Problem description:
Starting at the line that contains "Given: Open the", transcribe each line exactly through the end of the data below, and skip any pictures.

(Saved entries)

|---|

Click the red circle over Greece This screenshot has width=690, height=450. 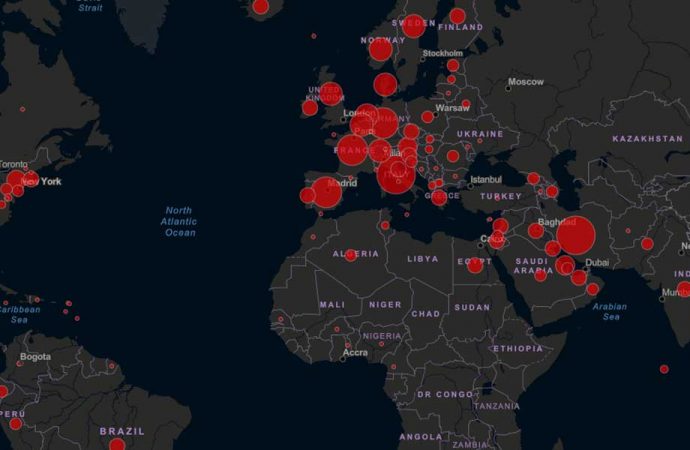[x=439, y=198]
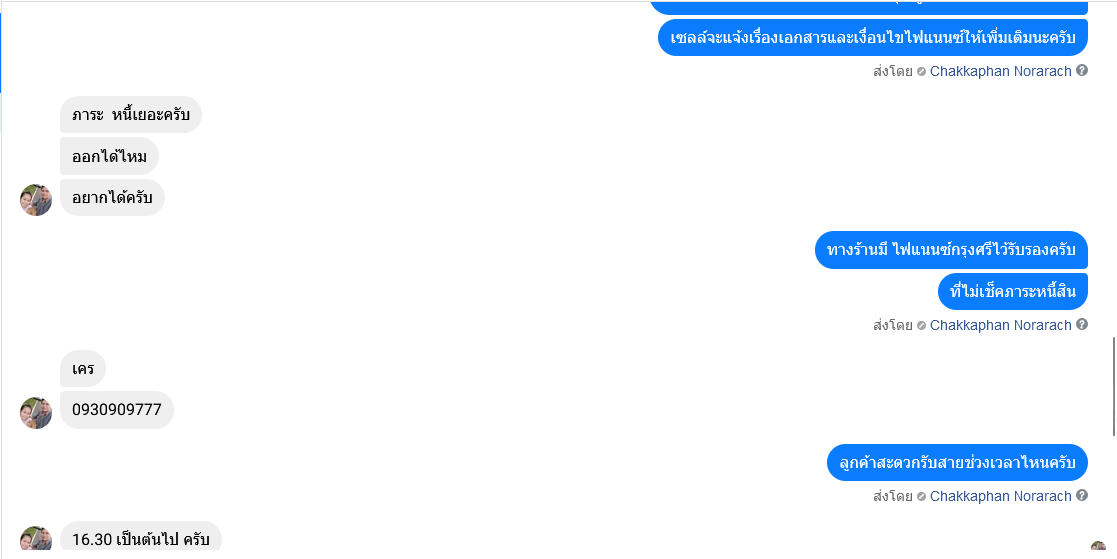Open Chakkaphan Norarach link under the ลูกค้าสะดวกรับสาย message
The width and height of the screenshot is (1117, 559).
(x=1000, y=496)

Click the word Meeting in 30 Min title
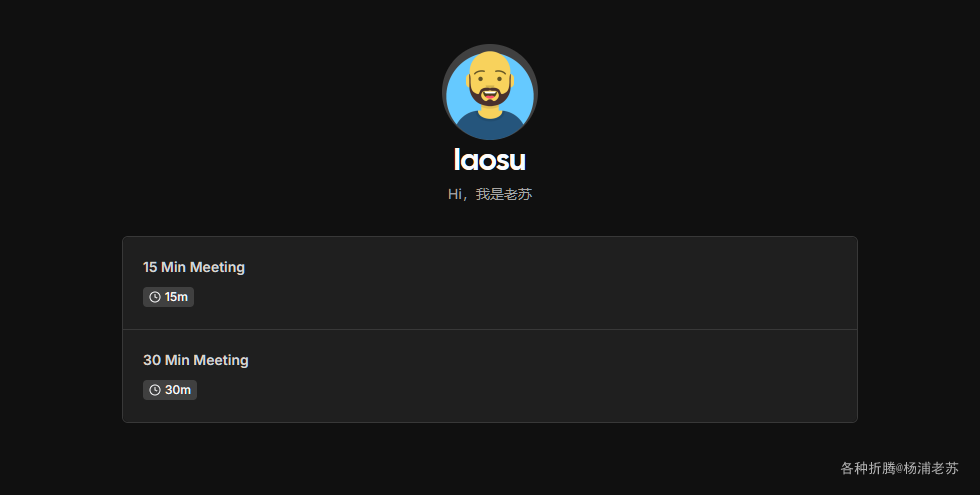[221, 361]
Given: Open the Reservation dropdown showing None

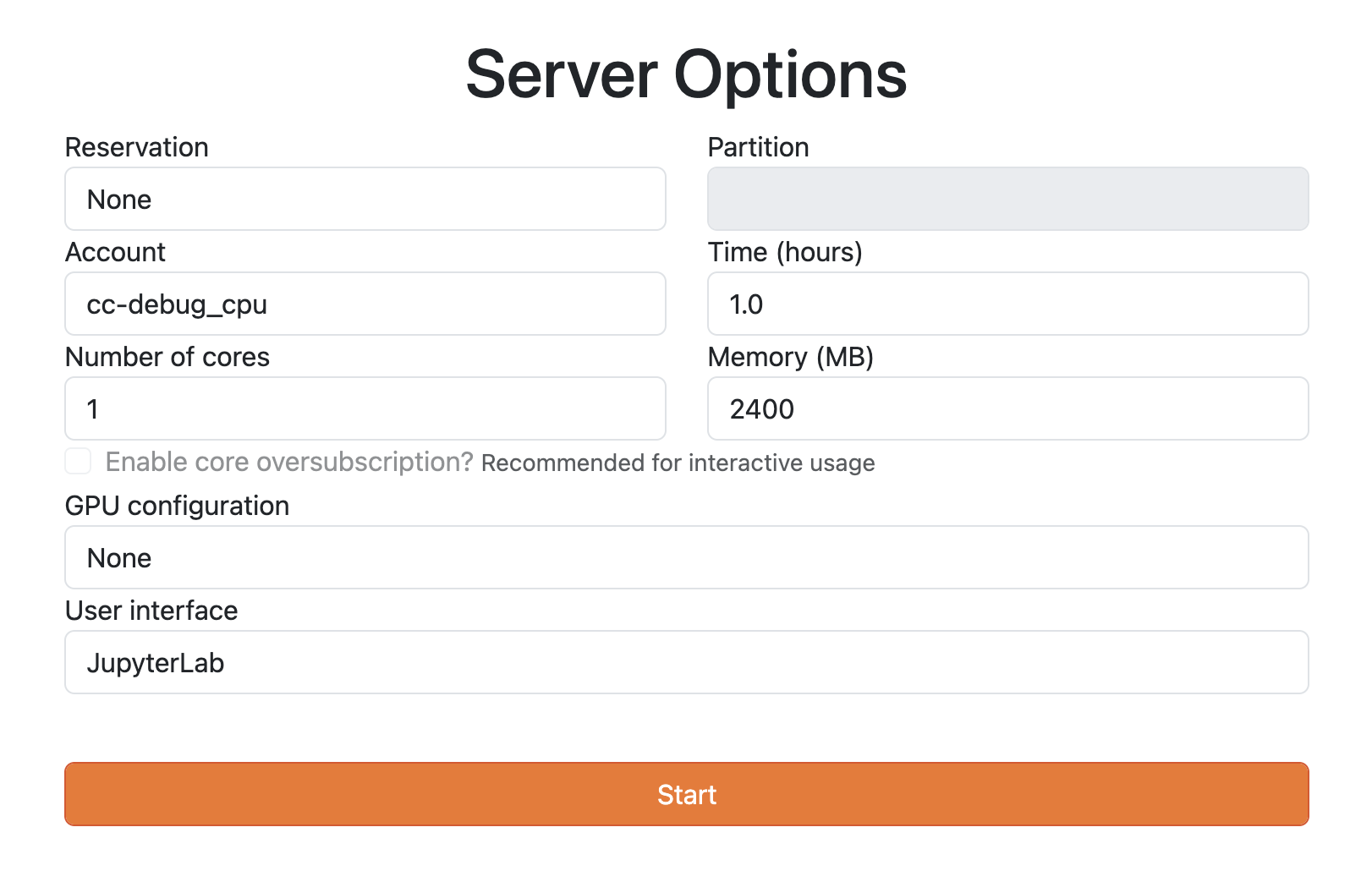Looking at the screenshot, I should coord(365,199).
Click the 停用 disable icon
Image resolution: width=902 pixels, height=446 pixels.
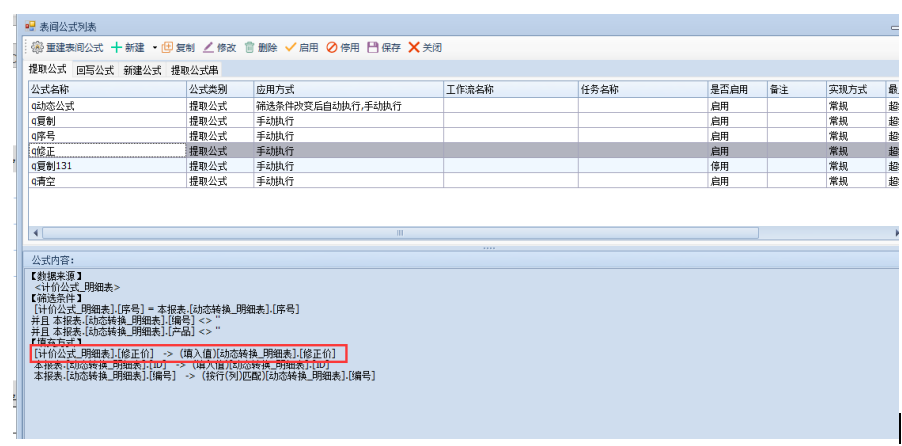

|---|

Response:
Given: Open the Reservation dropdown showing None

Looking at the screenshot, I should coord(365,199).
Click the 停用 disable icon
Image resolution: width=902 pixels, height=446 pixels.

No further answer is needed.